The enzyme, called SUB1, has previously been implicated in releasing the parasite from infected red blood cells. Now, scientists at the Medical Research Council's National Institute for Medical Research (NIMR; now part of the Francis Crick Institute) and the Wellcome Trust Sanger Institute have discovered it's also involved in the liver phase of disease.
When a person is bitten by a mosquito infected with Plasmodium, forms of the parasite called sporozoites are released into their bloodstream, where they travel to the liver and invade liver cells. Each sporozoite then replicates many times, producing thousands of parasite cells called merozoites. These are released back into the host's bloodstream to start the blood stage of the life cycle, which is responsible for all the clinical symptoms of the disease.
Professor Mike Blackman of the NIMR explained: "Growth of malarial liver stages represents a massive expansion of the transmitted parasite infection and is crucial for disease progression. In this study, we have shown that a parasite enzyme previously thought to play a role primarily in development of blood stages is also indispensable for development in the liver."
The scientists used a technique called 'recombineering' alongside a gene deletion strategy to investigate the effect of completely disabling the SUB1 gene in the parasite's liver stages.
They found that SUB1 is not required for the early stages of growth inside liver cells, but is essential for development of liver stage schizonts (the lifecycle stage in between sporozoites and merozoites), as well as for the production of mature liver merozoites.

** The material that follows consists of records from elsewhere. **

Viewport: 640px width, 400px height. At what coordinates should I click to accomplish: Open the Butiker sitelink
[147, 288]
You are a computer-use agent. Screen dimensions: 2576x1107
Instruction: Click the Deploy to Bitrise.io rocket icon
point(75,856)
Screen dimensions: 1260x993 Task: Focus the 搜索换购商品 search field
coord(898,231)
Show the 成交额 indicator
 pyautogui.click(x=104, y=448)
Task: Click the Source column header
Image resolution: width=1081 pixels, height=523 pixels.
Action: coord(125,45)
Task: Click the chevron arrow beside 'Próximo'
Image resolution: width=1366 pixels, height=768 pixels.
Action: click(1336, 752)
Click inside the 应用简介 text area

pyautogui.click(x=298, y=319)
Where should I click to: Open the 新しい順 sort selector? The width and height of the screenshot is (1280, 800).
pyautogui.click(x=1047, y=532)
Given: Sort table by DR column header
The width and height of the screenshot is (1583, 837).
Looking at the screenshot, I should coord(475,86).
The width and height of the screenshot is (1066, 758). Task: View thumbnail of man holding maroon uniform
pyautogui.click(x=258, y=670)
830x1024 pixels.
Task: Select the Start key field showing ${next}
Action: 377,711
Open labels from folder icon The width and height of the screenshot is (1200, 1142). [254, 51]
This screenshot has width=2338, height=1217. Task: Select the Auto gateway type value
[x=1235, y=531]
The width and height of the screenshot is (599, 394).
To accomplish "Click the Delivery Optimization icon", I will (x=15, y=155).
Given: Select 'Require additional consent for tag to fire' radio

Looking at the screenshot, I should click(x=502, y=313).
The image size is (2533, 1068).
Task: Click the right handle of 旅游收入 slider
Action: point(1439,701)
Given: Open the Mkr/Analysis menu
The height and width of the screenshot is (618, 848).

Dr Catherine Suarez, also of NIMR, said: "Our results show that, as well as potentially preventing growth of blood-stage parasites that cause disease, inhibitors of SUB1 could be used in preventative approaches to control the clinically silent liver stage of the malaria parasite life cycle."
Professor Blackman added: "We know from previous work that SUB1 in the malaria parasite is a 'druggable' enzyme; that is, it can be accessed and inhibited by small compounds that have potential to be developed into drugs. Our new findings raise the possibility of developing drugs that block the development of a malarial infection well before it progresses to the point where it begins to cause clinical disease."
The paper, The malarial serine protease SUB1 plays an essential role in parasite liver stage development, is published in PLOS Pathogens.